Consequently , whether the respondent sued for recovery of land or for a declaration that he is the rightful owner, it remains an action within the meaning of section 1 (1) ( a) the Limitation Act.
Section 5 provides that no action shall be brought to recover land after the expiration of twelve years from the date on which the right to action accrues.
I found as a fact that the respondent’s claim is premised on his late mother and grandfather’s title. It is not clear when both ancestors died but what is clear is that it was in 1948-50 when the two were allegedly dispossessed. For nearly half a century, no action was brought to assert ownership or for recovery. The respondent attempted to plead that his mother was threatened by parish chiefs which explains her failure to bring an action . I find this a lame excuse for the failure to act to recover such a vast piece of land.
I agree with the counsel for the appellants’ submissions that the suit was time barred.
With regard to whether the respondent had a cause of action, counsel for the respondent rightly cited the elements of a cause of action: that a plaintiff had a right that had been violated and the defendant is liable.
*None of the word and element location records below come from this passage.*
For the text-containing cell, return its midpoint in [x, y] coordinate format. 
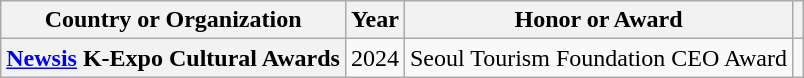
Year [374, 20]
Newsis K-Expo Cultural Awards [174, 58]
Honor or Award [598, 20]
Seoul Tourism Foundation CEO Award [598, 58]
2024 [374, 58]
Country or Organization [174, 20]
Detect which cell encompasses the target text, then output its (x, y) center coordinate. 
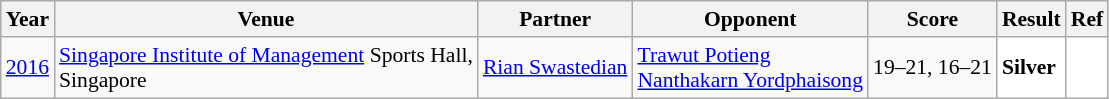
Year (28, 19)
Score (932, 19)
Opponent (750, 19)
2016 (28, 68)
19–21, 16–21 (932, 68)
Ref (1087, 19)
Result (1032, 19)
Trawut Potieng Nanthakarn Yordphaisong (750, 68)
Silver (1032, 68)
Singapore Institute of Management Sports Hall, Singapore (266, 68)
Partner (556, 19)
Venue (266, 19)
Rian Swastedian (556, 68)
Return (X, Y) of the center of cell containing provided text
However, it is not enough to assert a right and that it had been violated. It must also be an enforceable right in law. The fact that the action is time barred means the respondent had no right enforceable in law and therefore no cause of action.
Counsel for the respondent’s submitted that the respondent sought relief for violation of his constitutional rights under the 1967 Constitution and 1995 Constitution and therefore he was not barred by the Limitation Act.
Firstly, the respondent did not bring the suit under article 50 of the Constitution. Secondly, in this instance , the right to property would be protected where ownership is proved conclusively which is not the case.
Thirdly, interpreting different constitutions and whether statutes are inconsistent with those constitutions is the preserve of the Constitutional Court. Suffice it to say, there was no breach of the respondent’s right to property because the property did not exist in 1950 as alleged.
Ground four : the trial magistrate erred in law and in fact and misdirected himself when he failed to find that the respondent had no locus to bring the suit for recognisance and or a declaration that he is the rightful owner of the suit land.
Counsel for the respondent further submitted that section 3(1) (b) of the Limitation Act is does not apply to the respondent’s suit for declaratory orders. This submission is in relation to the appellants’ ground of appeal that the trial magistrate erred when he failed to find that the respondent had no right to bring a suit for recognisance. A recognisance as counsel for respondent explains,
is an obligation before court whereby the recognisor recognises that he will do some act required by law.
There being no recognisance being sought, i find this ground of appeal superfluous and it is struck out.
As to whether the respondent had locus to sue, the fact that he is a descendant of Benadeta and Okwakol from whom he would have derived title had the claim been genuine, means he had the locus to sue.
Ground five: The trial magistrate misdirected himself when he found that the suit land was compulsorily acquired by government without compensation.
I have found that the respondent failed to prove that his ancestors owned land that was compulsorily acquired by government . Consequently, the issue of compensation could not arise. This ground succeeds.
Ground six: The trial magistrate misdirected himself when he awarded general damages of 20m to the respondent.
There was no basis to award any general damages to the respondent who not only lacked a cause of action in law but who also suffered nothing as the right he claimed to assert was baseless. This ground of appeal succeeds.
In summary, i allow this appeal, set aside the judgment and orders of the lower court and award costs to the appellants both in this court and the court below.
DATED AT SOROTI THIS 9TH DAY OF NOVEMBER 2015.